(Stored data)

::::

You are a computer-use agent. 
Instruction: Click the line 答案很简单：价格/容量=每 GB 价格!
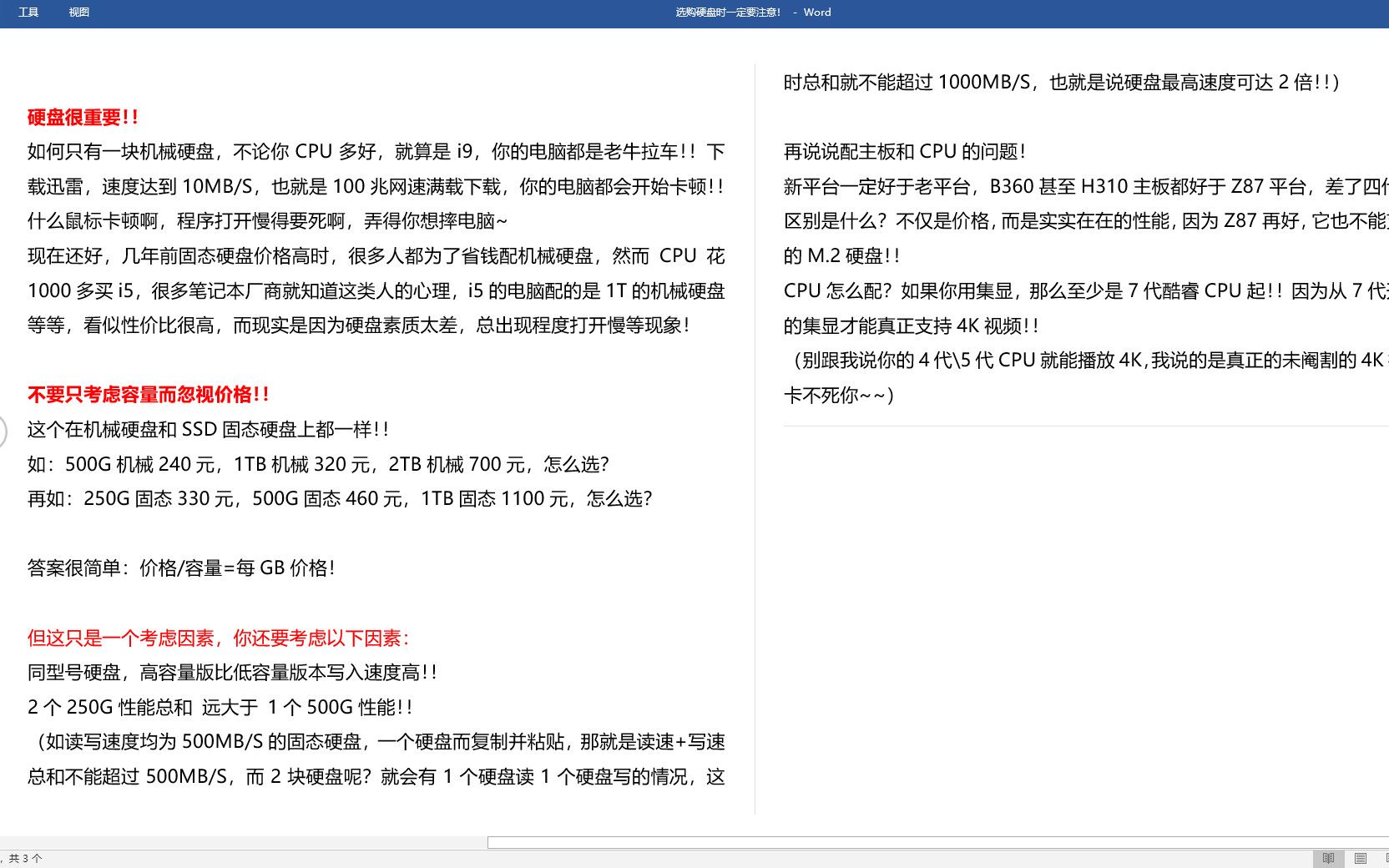(x=179, y=568)
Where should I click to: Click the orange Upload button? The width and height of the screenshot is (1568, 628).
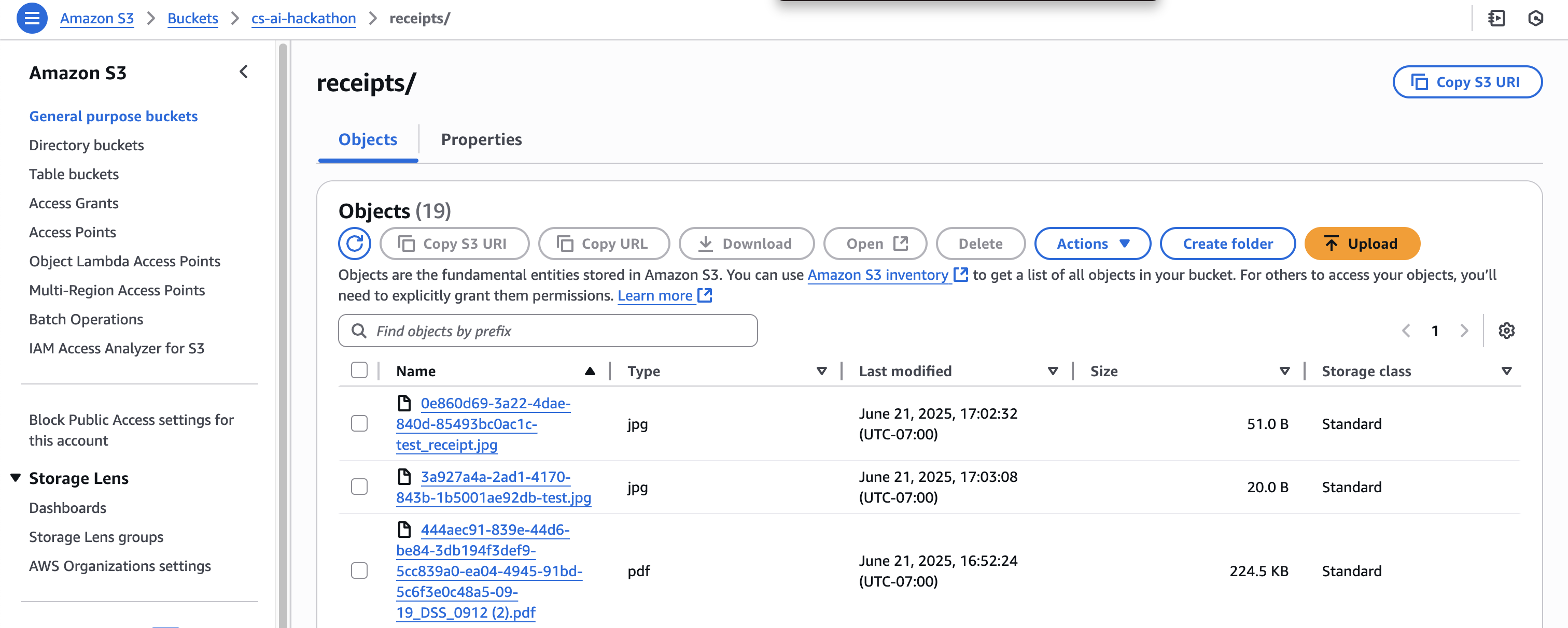coord(1362,244)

::::

Aim of the exercise
Each entry above must be repeated word for word, minus its images.

Output for this exercise
You are a computer-use agent. 
Instruction: Click the line 答案很简单：价格/容量=每 GB 价格!
(x=179, y=568)
Where should I click to: Click the orange Upload button? The width and height of the screenshot is (1568, 628).
coord(1362,244)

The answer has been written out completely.